December 1st marked our first six months as co-editors of AJPS. We want to thank our associate editors, board members, authors, and reviewers for a very smooth transition. Now that we have some experience under our belts, we thought we’d offer some thoughts about several topics that might be helpful to reviewers and authors alike. So on the occasional Tuesday, we’ll post a short entry about some aspect of the journal submission, review, or publication process that we’ve had to address over the course of the last six months. While these issues are probably relevant to most journals, we only speak for ourselves and our expectations for AJPS.

Passing Verification with Flying Colors

For nearly five years now, AJPS has verified quantitative manuscripts. And last year, we verified our first qualitative paper as well. As most of you know, this doesn’t mean that we replicate authors’ analyses. It “simply” means that we reproduce – using the authors’ data, code, and/or interview transcripts – the results presented in the paper. Notice that simply is in quotes. That’s because most papers don’t pass verification by the Odum Institute in the first round. Sometimes the data set won’t open. Sometimes the computing clusters where the authors conducted the analyses can’t “talk” to the cluster where the analyses are being verified. Sometimes the code includes typos or other minor errors. Sometimes it’s all of the above. Regardless of the problem, though, when a paper can’t be verified, it goes back to the author for revision and resubmission. Multiple rounds of back and forth are, unfortunately, not uncommon.

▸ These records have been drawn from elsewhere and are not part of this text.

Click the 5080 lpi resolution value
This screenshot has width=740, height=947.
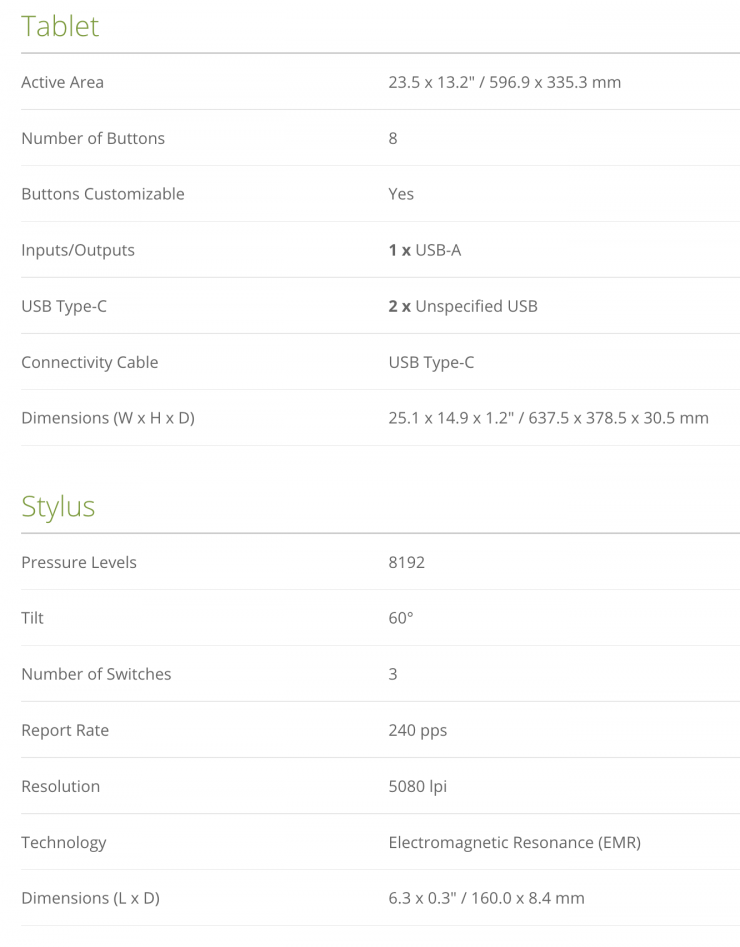(x=418, y=786)
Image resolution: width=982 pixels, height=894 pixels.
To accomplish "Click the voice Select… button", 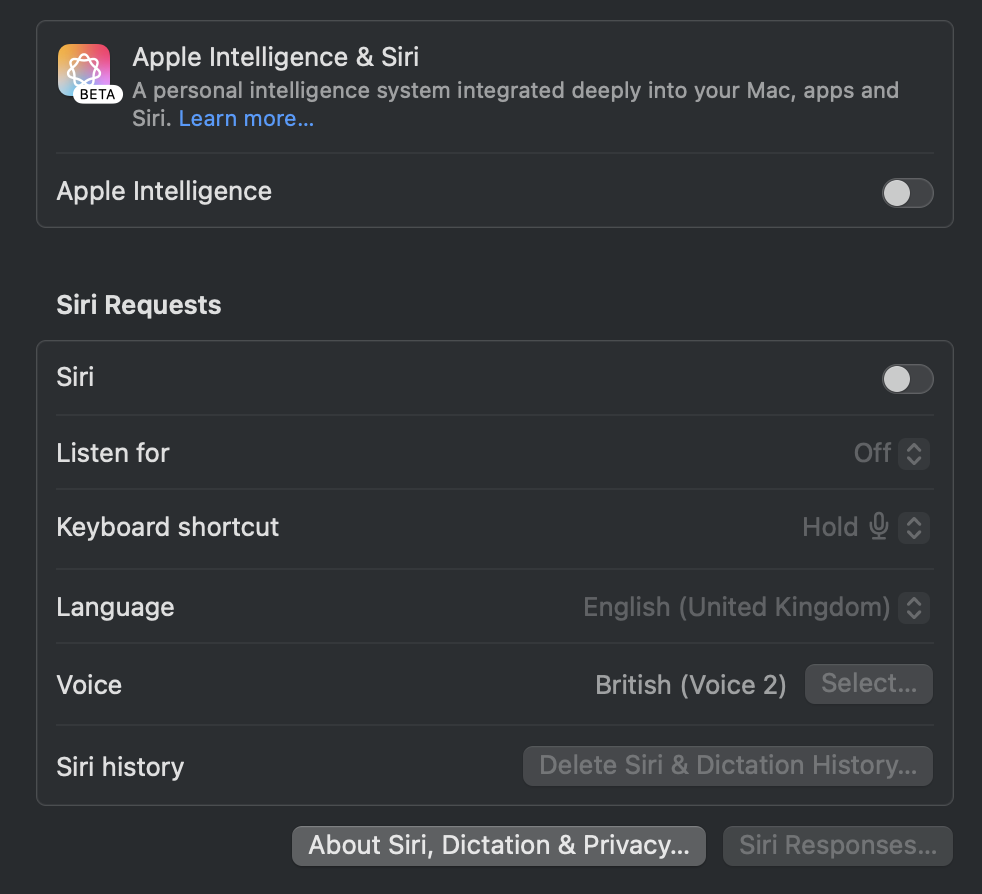I will 869,683.
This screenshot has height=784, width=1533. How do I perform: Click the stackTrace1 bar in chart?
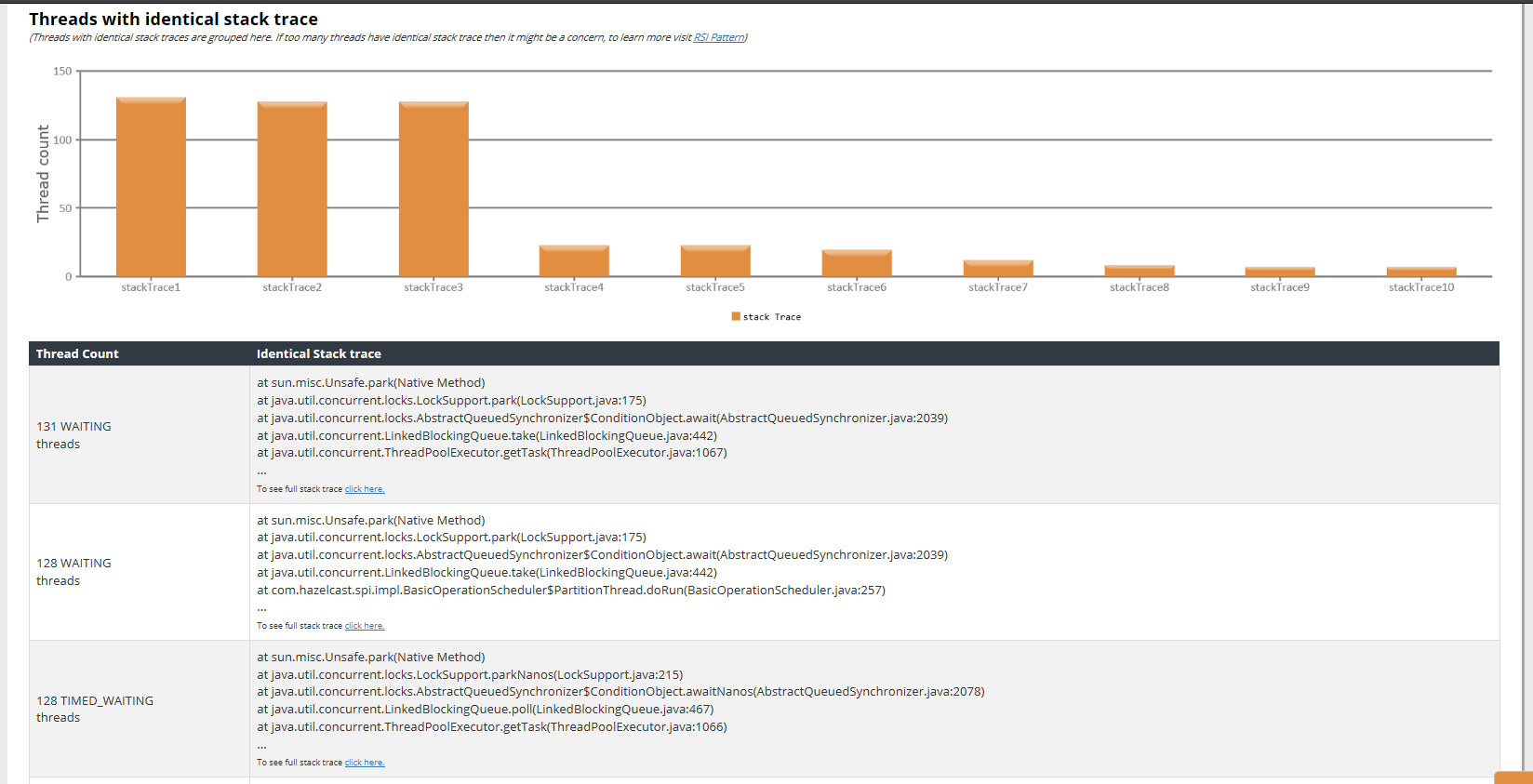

Given that authors now conduct increasingly complex analyses that regularly rely on multiple data sets, we figured that this would be a good time to offer three helpful hints that can make the verification process less cumbersome and more efficient:

  1. Verify your own analyses first. Before uploading your data set and code to Dataverse, run it and see if you get the exact same results as you report in the paper. Sounds obvious, right? Well, it turns out that most authors actually don’t do this. But those who do have reported a relatively seamless verification process – they’ve caught glitches, typos, and bugs. If you can perform this task on a different computer than you typically use, even better. That increases the probability that the code will run when Odum begins the verification.
  2. Keep the code as slim as possible. After a paper has been verified, if you make any changes that involve the verified results, then the whole thing must go through the process again. Let’s say you want to modify a figure’s title and source note when you receive the page proofs. Well, if you generated the title and note in Stata or R and it’s part of the code, then the whole paper needs to go back to Odum. To avoid unnecessary delays, try to remove from the code anything that’s not part of the actual results or formatting of the figure itself. If you can do it in Word, take it out of the code.
  3. Talk to the IT person at your institution. If you know that your analyses have caused you any trouble or required somewhat unusual accommodations – like a super-computer or major technical assistance merging data sets – then prepare a document that summarizes how you solved these problems and the specifications of the computing environment you used. That short memo will go a long way helping Odum determine the best way to verify the analyses without having to troubleshoot all of the issues you already confronted.

We know that the verification process is clunky. But taking these three steps will undoubtedly make it a lot smoother and much faster. It’ll also make it that much easier when you want to verify someone else’s results.